◆ Direction:
Recast the stretch of the listing from the line containing "Activate the Node editing tool" through the line containing "pyautogui.click(x=346, y=356)" as a numbered list, omitting blank lines.

★ ★ ★ ★

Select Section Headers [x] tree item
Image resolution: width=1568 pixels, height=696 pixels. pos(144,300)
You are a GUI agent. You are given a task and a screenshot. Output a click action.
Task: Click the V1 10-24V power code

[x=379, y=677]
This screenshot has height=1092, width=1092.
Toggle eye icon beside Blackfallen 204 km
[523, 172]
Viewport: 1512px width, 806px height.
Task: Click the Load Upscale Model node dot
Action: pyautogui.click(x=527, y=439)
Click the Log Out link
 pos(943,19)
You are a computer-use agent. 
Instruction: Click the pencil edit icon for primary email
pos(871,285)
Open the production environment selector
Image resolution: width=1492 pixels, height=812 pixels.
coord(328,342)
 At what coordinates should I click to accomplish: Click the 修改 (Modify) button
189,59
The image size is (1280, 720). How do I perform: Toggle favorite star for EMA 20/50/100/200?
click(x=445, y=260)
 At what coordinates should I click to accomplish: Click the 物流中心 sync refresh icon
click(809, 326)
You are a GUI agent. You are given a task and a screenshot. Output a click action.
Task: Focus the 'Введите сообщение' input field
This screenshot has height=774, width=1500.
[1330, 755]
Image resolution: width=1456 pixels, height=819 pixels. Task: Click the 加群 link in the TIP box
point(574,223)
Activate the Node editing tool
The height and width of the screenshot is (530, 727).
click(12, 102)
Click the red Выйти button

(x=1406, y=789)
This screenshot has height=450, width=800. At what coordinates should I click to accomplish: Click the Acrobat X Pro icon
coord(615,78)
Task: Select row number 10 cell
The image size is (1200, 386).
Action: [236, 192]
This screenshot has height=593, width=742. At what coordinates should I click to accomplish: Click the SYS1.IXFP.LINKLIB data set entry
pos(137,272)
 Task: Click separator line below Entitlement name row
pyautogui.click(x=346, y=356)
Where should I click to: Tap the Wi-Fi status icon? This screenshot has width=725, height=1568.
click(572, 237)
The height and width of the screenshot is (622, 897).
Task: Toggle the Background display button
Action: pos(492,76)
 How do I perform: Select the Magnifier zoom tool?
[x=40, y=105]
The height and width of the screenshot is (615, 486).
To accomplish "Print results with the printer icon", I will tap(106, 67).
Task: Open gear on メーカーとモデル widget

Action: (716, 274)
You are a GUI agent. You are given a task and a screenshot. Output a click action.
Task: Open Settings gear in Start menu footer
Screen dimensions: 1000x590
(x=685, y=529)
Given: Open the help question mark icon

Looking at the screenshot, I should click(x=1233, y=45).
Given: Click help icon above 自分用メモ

★ ★ ★ ★

◆ Written response:
1. Activate the Node editing tool
2. The height and width of the screenshot is (530, 727).
3. click(12, 102)
4. Click the red Выйти button
5. (x=1406, y=789)
6. This screenshot has height=450, width=800. At what coordinates should I click to accomplish: Click the Acrobat X Pro icon
7. coord(615,78)
8. Task: Select row number 10 cell
9. The image size is (1200, 386).
10. Action: [236, 192]
11. This screenshot has height=593, width=742. At what coordinates should I click to accomplish: Click the SYS1.IXFP.LINKLIB data set entry
12. pos(137,272)
13.  Task: Click separator line below Entitlement name row
14. pyautogui.click(x=346, y=356)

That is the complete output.